The Associated Press reports:
Hundreds of birds migrating through New York City this week died after crashing into the city’s glass towers, a mass casualty event spotlighted by a New York City Audubon volunteer’s tweets showing the World Trade Center littered with bird carcasses.
This week’s avian death toll was particularly high, but bird strikes on Manhattan skyscrapers are a persistent problem that NYC Audubon has documented for years, said Kaitlyn Parkins, the group’s associate director of conservation and science.
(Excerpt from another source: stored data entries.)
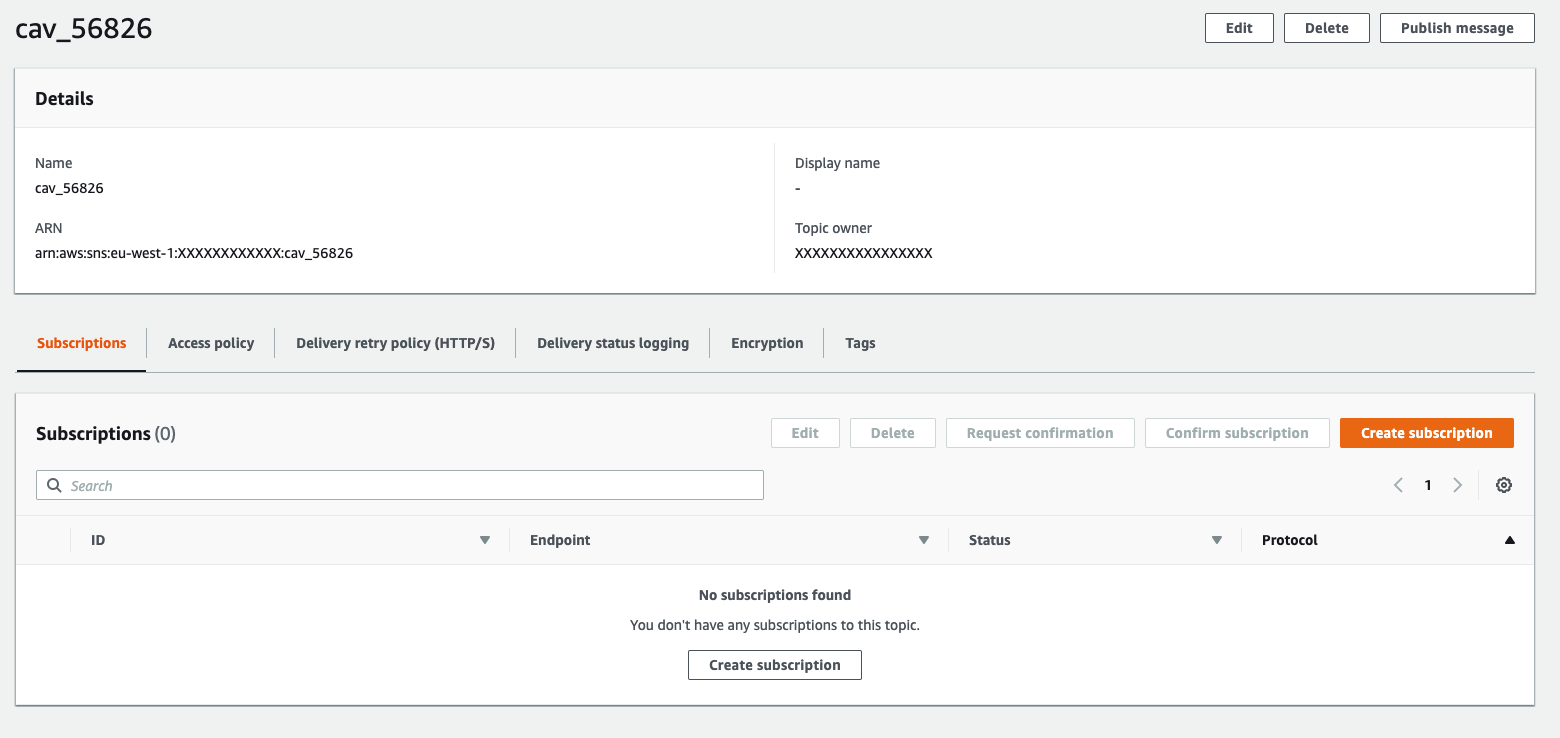This screenshot has height=738, width=1560.
Task: Go to next subscriptions page
Action: click(x=1457, y=485)
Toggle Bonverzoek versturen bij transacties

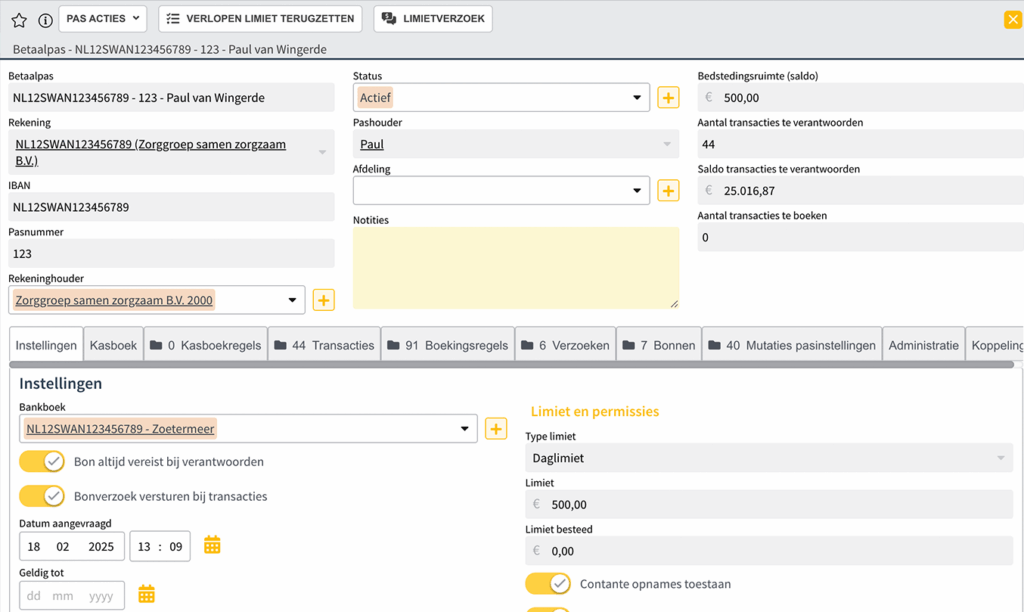click(42, 496)

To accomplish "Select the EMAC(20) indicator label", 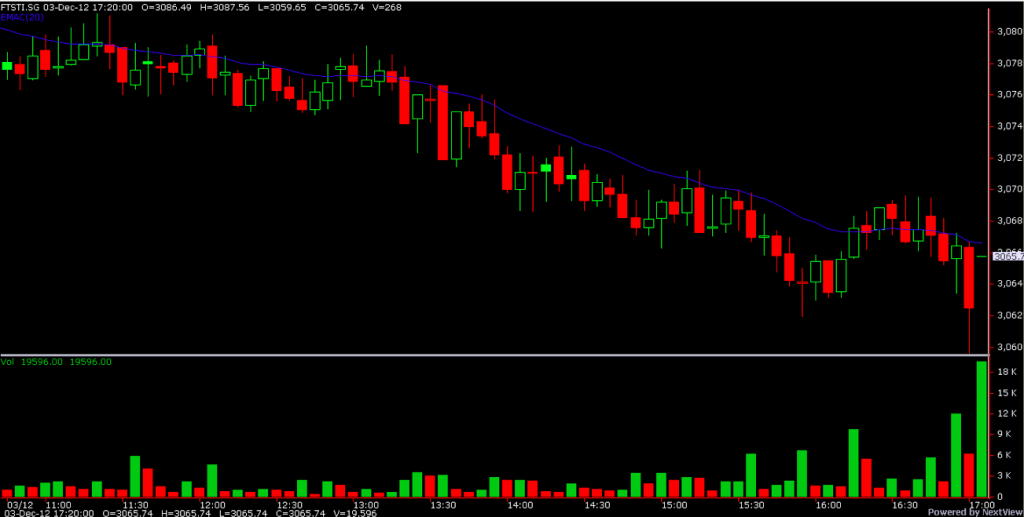I will click(x=20, y=18).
NYC Audubon wants the owners of the World Trade Center towers and other buildings to help reduce the number of bird strikes by dimming the lights at night and by treating glass to make it more visible to birds.
Read the full article.
Some of the 226 dead birds I picked up this morning while window collision monitoring for @NYCAudubon. 205 from @3NYWTC and @4WTC alone. Many others swept up, inaccessible, or too mangled to collect. 30 injured to @wildbirdfund. If you’re in NYC today, be careful where you step. pic.twitter.com/RTjm82NIpy
— Melissa Breyer (@MelissaBreyer) September 14, 2021
I did this for 65 minutes straight doing one loop around @4WTC and @3NYWTC — most of these before sunrise. Please can we turn off lights during migration??? pic.twitter.com/pCXoJkUXo0
— Melissa Breyer (@MelissaBreyer) September 14, 2021
When you have 226 dead window-struck migratory birds from one morning, it’s hard to get them all in one photo. @_WTCOfficial — lights can be turned off, windows can be treated. Please do something. @4WTC and @3wtcnewyork don’t let this be your legacy. @NYCAudubon @wildbirdfund pic.twitter.com/Qiu8Wqmilf
— Melissa Breyer (@MelissaBreyer) September 14, 2021
Counting the dead birds on @_WTCOfficial awnings that I couldn’t collect; add another 35, + the 30 who went to @wildbirdfund making my documented total 291 between WTC 1, 3, 4, 7. That number excludes the swept & smashed ones. I understand they continued coming thru the morning.